QUOTED PASSAGE:
Chris wants to breathlessly paint his company's critics with the straw-man tar brush - as he does so, he is being dishonest.
I did find his writing on his work to be fascinating, and I'd say he expresses himself well, and it's no surprise he's found the success he has within the company. But he curiously glosses over the role that OEM bundling played in the success of the Office franchise.
You see, as Microsoft sat on the backs of the computer manufacturers and twisted arms, it had an excellent position to "entice" bundling deals that would choke off a 3rd party software market like, say, office softawre, by making sure that their own products were conveniently already included on new computers for a reasonable price.
This is hardly as clear cut as what they did to control the browser or media player landscape, but does anyone (outside of a Microsoft manager with a certain proprietary interest in it being more about his own skill) have the audacity to suggest Word won the format war purely on its merits?
Want to Know How to Cheat the GPL? Read On!
Really? Please please please show me the documentation or press releases or ANTYHING other than the typical slashdot "out of the ass, but since it's anti-ms it MUST be correct fact" where a new release version of windows broke the lastest version of word perfect.
Please.
Key points are:
- Look for major shifts in disruptive technology and be prepared to ride the wave ahead of the opponent
- GUI in this case, WP missed it and couldn't play catchup quick enough
- Don't forsake backward compatibility
- Apple did it with IIe to Mac, WordStar did it in this article. It gives people the opportunity to re-evaluate a leveled playing field when they are already pissed at you.
- If you have to play catchup, don't alienate your users with a crappy, halfbaked compromise
- Backward compatibility doesn't mean backward thinking
- Research and play on the design grievances against the current front runner
- Word was designed against WP defects
- Develop features and function against the mud slinging of the front runner
- takes the sting out of the foundation of the front runner argument
- Cross compatibility
- =backward compatibility - if the road that the fake detour sign points to looks better than the real road, it will be believed.

MATERIAL SUPPLIED:
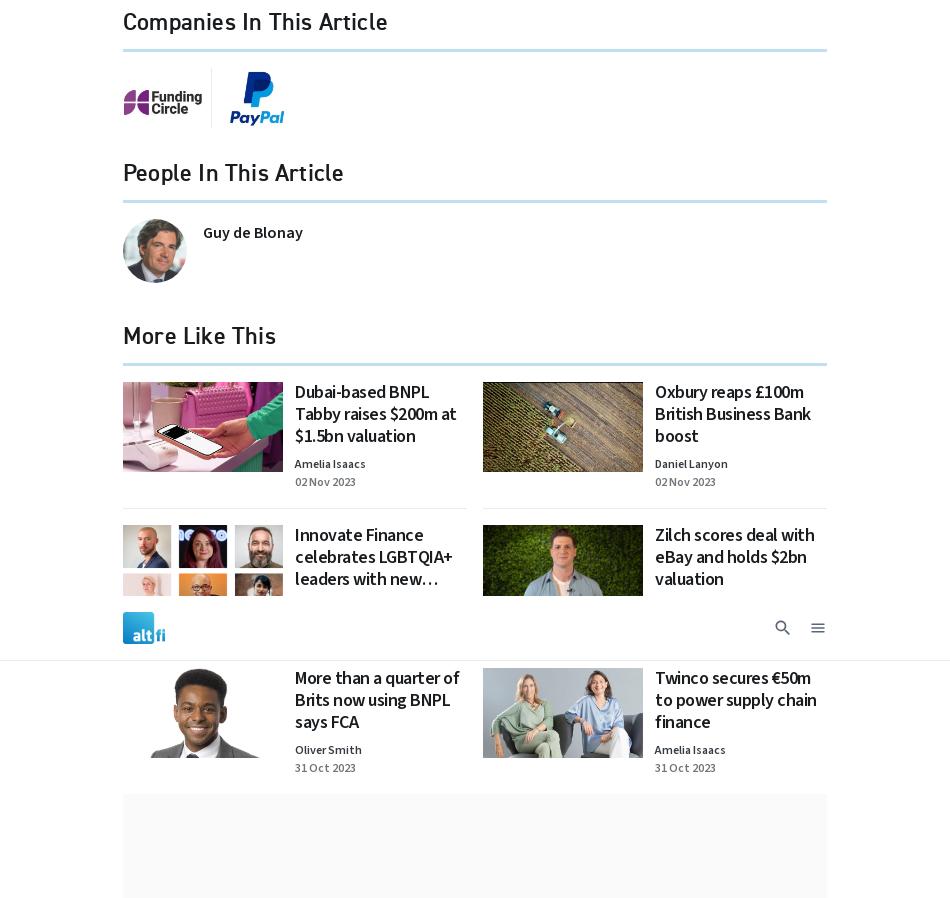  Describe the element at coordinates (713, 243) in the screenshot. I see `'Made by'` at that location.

* * *

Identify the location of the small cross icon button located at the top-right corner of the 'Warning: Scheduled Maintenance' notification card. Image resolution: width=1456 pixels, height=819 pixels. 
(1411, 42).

...

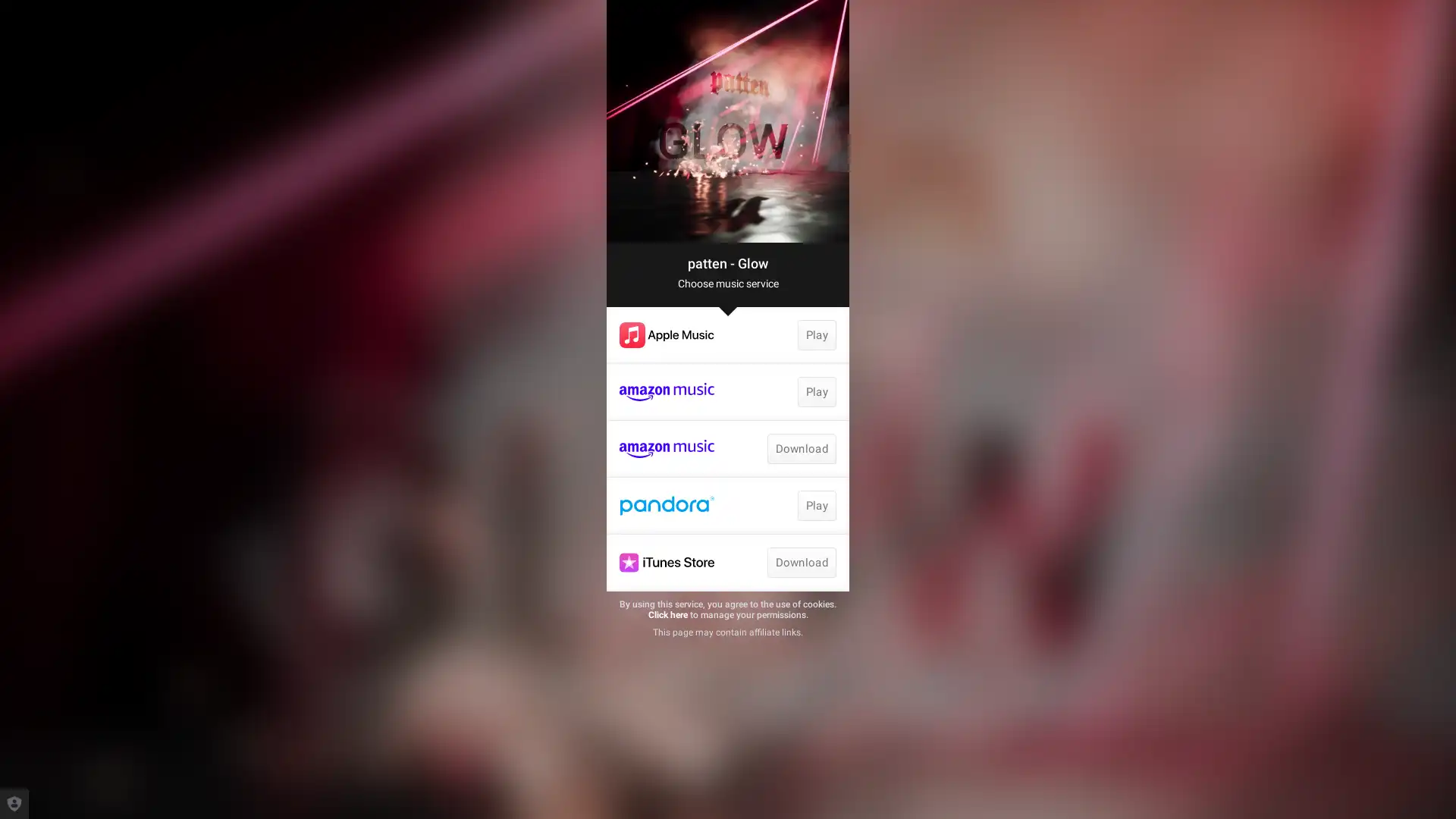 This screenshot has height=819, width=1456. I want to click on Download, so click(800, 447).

PARTS OF THE EXERCISE:
A. According to the Microsoft Word comments, what shift did WP miss?
B. Rewrite the Microsoft Word comments between "You see, as" and "a reasonable price.", inclusive, putting "hardware makers" in place of "computer manufacturers".
C. Carry the Microsoft Word comments on past their last line.
The listing has nothing to do with the Microsoft Word comments.

TASK-BY-TASK RESULTS:
A. The shift to the GUI.

B.
You see, as Microsoft sat on the backs of the hardware makers and twisted arms, it had an excellent position to "entice" bundling deals that would choke off a 3rd party software market like, say, office softawre, by making sure that their own products were conveniently already included on new computers for a reasonable price.

C.
These are some excellent insights that GPL software designers should keep in mind. Both from the stance of priority in design and what to expect from the competition.It should be said that later, he comes to terms with MS not necessarily on the grounds that they make good product, but that they are a good business. Funny, that.
Kinda like how we come to terms with OSS not necessarily on the grounds that it makes good product, but that it's an idealistic philosophy. Funny that.
Excerpt:
Nope. Support calls didn't eat into thier bottom line in time. What killed them was their refusal to make a Windows version of WP. And when they did finally release the windows version, WP 5.2 for Windows, it was complete shit. Among the many problems with it was their abject refusal to let Windows handle the printer. They had built such a reputation for outstanding printer support in the DOS world that they could not concieve of the idea that Windows could run the printer. Add to that a broken file export system and a horrible user interface and it was all over for WordPerfect.
WordPerfect 5.1 for DOS is still the best CUI based word processing program ever made. But they completely fucked themselves over with Windows.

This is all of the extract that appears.